By using this approach, we identified six distinct classes of cells that comprise discrete steps in the differentiation cascade between neural stem cells and fully differentiated granule neurons; these classes can be distinguished easily by a combination of expressed markers and by morphology. They encompass and partially overlap with the categories of neuronal precursors defined by other approaches (13, 1820, 2528). For instance, QNP cells correspond most closely to cells described as subtype 2 astrocytes of the subgranular zone (17), GFAP-positive radially oriented cells of the DG (21), type 1 cells (18), GFP-bright cells (13), and rA cells (19); ANP cells include type 2a cells (18), NB1 cells include type 3 cells (18), and NB1, NB2, and IN classes overlap with D1, D2, and D3 cells (19). Our current scheme presents a detailed and complete description of the neuronal differentiation cascade in the DG. Further studies are needed to refine this classification and identify subclasses of precursor cells in the DG; for instance, our transcriptional profiling studies (unpublished data) suggest that ANPs can be further subdivided into smaller subpopulations, perhaps reflecting progressive division cycles.
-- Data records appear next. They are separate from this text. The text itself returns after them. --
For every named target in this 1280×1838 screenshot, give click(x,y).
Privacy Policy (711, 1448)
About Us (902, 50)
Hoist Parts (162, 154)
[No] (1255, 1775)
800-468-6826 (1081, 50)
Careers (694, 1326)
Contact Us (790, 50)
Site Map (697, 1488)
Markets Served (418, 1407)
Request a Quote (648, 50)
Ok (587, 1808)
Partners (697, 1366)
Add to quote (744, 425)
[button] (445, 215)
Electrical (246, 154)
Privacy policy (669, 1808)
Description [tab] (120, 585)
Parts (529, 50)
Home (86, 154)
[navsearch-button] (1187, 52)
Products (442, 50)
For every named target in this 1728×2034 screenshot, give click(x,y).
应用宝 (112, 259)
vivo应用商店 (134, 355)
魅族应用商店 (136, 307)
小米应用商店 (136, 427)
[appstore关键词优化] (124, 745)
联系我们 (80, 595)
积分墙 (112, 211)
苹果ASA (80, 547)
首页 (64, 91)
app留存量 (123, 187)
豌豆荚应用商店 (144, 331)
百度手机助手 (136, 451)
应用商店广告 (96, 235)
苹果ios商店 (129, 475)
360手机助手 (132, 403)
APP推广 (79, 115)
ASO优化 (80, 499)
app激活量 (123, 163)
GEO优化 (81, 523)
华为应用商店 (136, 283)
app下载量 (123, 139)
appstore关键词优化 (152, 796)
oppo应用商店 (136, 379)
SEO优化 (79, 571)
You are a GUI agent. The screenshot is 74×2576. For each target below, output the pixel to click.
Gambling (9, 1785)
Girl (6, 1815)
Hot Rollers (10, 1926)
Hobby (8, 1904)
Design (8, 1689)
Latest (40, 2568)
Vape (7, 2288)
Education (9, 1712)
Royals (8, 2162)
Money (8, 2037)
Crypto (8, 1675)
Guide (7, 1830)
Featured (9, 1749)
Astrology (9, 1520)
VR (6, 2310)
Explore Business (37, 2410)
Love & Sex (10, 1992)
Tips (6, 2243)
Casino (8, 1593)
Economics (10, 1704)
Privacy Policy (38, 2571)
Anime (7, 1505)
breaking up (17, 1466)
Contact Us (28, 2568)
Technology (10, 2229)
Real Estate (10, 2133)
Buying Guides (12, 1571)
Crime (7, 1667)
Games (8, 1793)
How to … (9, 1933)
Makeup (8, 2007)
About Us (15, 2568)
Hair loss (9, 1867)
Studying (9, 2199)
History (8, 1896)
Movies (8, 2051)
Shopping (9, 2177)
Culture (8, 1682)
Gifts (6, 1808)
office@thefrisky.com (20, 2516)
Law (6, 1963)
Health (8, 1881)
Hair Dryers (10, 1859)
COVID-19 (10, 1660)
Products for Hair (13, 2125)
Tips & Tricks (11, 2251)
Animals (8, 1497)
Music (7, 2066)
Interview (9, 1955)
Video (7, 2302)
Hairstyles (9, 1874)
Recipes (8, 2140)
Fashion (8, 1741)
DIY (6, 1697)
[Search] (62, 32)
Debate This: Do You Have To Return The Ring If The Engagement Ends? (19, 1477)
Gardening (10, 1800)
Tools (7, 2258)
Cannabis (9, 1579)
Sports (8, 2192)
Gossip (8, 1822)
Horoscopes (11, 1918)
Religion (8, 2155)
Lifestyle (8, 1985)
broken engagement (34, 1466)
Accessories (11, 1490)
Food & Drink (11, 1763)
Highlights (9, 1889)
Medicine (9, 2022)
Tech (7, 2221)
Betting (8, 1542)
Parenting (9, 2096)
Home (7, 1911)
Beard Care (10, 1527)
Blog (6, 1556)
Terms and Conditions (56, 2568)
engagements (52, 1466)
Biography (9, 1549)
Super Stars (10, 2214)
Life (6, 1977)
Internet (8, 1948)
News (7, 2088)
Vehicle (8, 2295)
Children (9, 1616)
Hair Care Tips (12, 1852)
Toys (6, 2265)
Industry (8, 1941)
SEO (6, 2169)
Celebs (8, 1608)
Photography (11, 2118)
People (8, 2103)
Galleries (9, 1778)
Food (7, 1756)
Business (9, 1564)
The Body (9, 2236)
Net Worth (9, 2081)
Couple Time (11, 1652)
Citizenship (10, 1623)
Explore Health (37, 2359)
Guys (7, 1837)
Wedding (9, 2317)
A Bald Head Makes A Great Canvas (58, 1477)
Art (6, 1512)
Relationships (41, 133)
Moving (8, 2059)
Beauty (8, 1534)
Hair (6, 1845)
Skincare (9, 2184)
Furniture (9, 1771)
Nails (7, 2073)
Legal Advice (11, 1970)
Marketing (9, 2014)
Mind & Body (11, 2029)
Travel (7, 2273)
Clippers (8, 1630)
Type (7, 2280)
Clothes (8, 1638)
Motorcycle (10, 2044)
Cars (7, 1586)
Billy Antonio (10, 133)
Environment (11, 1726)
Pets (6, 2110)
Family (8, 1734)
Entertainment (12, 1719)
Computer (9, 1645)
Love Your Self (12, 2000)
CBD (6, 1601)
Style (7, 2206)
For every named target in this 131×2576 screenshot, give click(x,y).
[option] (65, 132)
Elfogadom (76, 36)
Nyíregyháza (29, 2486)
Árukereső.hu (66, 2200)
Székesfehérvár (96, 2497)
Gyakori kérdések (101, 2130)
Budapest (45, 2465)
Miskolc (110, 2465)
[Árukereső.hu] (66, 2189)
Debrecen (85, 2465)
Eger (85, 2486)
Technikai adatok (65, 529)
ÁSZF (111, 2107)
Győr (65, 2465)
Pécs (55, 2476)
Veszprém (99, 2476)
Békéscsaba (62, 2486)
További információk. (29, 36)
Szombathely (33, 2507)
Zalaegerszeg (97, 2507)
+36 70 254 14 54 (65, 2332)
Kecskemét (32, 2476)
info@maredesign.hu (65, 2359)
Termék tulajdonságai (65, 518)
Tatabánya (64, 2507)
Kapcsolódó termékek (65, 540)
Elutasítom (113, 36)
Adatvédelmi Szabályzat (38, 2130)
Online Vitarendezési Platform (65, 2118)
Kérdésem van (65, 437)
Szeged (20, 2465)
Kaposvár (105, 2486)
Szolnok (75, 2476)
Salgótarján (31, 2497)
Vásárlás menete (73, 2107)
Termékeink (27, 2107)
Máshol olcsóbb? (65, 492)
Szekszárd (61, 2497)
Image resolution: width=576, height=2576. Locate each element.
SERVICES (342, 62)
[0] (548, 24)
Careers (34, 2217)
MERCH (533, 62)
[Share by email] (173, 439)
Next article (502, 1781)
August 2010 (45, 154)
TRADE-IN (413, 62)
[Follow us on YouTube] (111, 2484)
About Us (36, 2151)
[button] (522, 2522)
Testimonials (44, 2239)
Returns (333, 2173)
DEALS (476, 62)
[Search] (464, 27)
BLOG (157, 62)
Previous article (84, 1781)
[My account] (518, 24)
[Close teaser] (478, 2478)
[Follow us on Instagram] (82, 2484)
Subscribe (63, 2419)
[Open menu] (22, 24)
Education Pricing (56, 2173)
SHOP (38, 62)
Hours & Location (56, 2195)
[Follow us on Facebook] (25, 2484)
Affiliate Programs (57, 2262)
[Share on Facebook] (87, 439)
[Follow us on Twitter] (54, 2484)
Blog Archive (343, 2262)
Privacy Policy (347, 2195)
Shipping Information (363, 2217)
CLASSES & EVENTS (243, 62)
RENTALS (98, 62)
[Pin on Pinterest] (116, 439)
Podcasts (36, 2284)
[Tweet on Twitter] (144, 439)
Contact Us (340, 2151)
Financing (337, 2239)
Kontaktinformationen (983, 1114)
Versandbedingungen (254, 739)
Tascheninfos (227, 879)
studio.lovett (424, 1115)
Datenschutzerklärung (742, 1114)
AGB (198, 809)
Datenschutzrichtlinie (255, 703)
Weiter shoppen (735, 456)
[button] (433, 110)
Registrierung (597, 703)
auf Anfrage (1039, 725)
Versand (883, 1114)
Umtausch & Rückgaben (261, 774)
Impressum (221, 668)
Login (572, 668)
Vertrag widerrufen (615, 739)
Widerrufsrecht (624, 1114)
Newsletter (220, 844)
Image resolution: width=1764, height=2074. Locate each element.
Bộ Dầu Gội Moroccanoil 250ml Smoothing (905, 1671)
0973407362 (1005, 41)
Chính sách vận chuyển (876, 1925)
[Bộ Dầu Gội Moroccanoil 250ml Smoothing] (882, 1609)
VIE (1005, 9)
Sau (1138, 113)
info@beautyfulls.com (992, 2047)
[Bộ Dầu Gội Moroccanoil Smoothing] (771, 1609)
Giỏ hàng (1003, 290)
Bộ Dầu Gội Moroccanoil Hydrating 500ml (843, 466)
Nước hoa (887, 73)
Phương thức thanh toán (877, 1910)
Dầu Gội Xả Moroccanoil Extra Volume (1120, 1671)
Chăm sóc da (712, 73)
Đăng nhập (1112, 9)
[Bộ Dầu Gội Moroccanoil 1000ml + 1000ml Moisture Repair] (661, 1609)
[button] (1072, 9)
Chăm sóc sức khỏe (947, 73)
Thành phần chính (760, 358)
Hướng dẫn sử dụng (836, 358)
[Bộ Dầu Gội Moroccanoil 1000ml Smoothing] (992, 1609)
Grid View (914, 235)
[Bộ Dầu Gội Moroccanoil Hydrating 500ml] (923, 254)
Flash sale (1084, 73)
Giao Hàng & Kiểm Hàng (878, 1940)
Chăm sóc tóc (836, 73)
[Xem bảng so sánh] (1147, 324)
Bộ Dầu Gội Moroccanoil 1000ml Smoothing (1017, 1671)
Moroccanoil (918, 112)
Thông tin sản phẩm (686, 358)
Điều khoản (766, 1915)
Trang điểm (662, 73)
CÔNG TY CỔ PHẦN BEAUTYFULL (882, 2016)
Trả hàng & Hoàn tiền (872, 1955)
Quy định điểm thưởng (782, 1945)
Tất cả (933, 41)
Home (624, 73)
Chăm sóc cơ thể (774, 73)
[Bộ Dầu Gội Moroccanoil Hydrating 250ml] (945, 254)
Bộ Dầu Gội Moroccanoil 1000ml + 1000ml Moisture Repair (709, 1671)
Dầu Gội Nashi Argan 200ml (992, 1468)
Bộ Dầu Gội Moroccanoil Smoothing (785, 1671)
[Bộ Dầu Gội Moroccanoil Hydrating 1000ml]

Our results indicate that fluoxetine increases the rate of symmetric divisions of ANPs and that this increase is manifested later as an increase in the number of new neurons in the DG. Furthermore, they suggest that ANPs are the sole target of fluoxetine among the neurogenic cells in the adult nervous system, and that other drug-induced changes in neurogenesis and the eventual increase in new neurons arise as a consequence of this initial event. These results point to a defined step in the neuronal differentiation cascade affected by fluoxetine and provides a starting point to search for the circuits targeted by fluoxetine and for the molecular mechanisms of fluoxetine-induced signaling in the nervous system, for instance, understanding whether fluoxetine directly affects neural progenitors or acts indirectly through neighboring cells.

Materials and Methods

Transgenic Mice.

Age-matched nestin-CFPnuc mice were used in this study. For details regarding the generation of this line, see Supporting Materials and Methods, which are published as supporting information on the PNAS web site.

Flouxetine Treatment.

Seven-month old nestin-CFPnuc mice were injected with vehicle (distilled water) or with 10 mg/kg fluoxetine hydrochloride (Tocris Neuramin, Ellisville, MO) once per day for 15 days. On the last day, a single injection of BrdU (150 mg/kg) also was administered. Animals were killed either 24 h or 30 days after the end of the treatment and the BrdU injection.

Immunohistochemistry.

Immunolabeling was performed by following standard protocols for tissue fixation and processing (see Supporting Materials and Methods).

Quantification.

Quantitative analysis of cell populations was performed by means of design-based confocal-microscopy stereology. Details can be found in Supporting Materials and Methods.

Supplementary Material

Supporting Information:

Acknowledgments

We thank Sang Yong Kim and the Cold Spring Harbor Laboratory transgenic facility for generating the transgenic mice; Steven Hearn for the help with confocal microscopy; Barbara Mish for excellent assistance; Tatyana Michurina for help and discussions; and Tim Tully, Alex Koulakov, Amanda Sierra, Mirjana Maletic-Savatic, Natasha Peunova, and Julian Banerji for stimulating discussions and critical reading of the manuscript. J.M.E. is a Fellow of the Ministerio de Educación y Ciencia of Spain. G.E. is a Fellow of the Cody Center for Autism and Developmental Disabilities. Support was provided by the National Alliance for Research on Schizophrenia and Depression, the National Institute of Neurological Disorders and Stroke, The Hartman Foundation, The Ira Hazan Fund, The Seraph Foundation, and The Cody Center for Autism and Developmental Disabilities.

Abbreviations

ANP
amplifying neuroprogenitor
DG
dentate gyrus
Dcx
doublecortin
GCL
granule cell layer
GFAP
glial fibrillary acidic protein
IN
immature neuron
NB 1
type 1 neuroblasts
NB 2
type 2 neuroblasts
NeuN
neuronal nuclei
Prox-1
homeobox prospero-like protein
PSA-NCAM
polysialic-acid neural cell adhesion molecule
QNP
quiescent neuroprogenitor
SGZ
subgranular zone
SSRI
selective serotonin reuptake inhibitor
SVZ
subventricular zone.

Footnotes

Conflict of interest statement: No conflicts declared.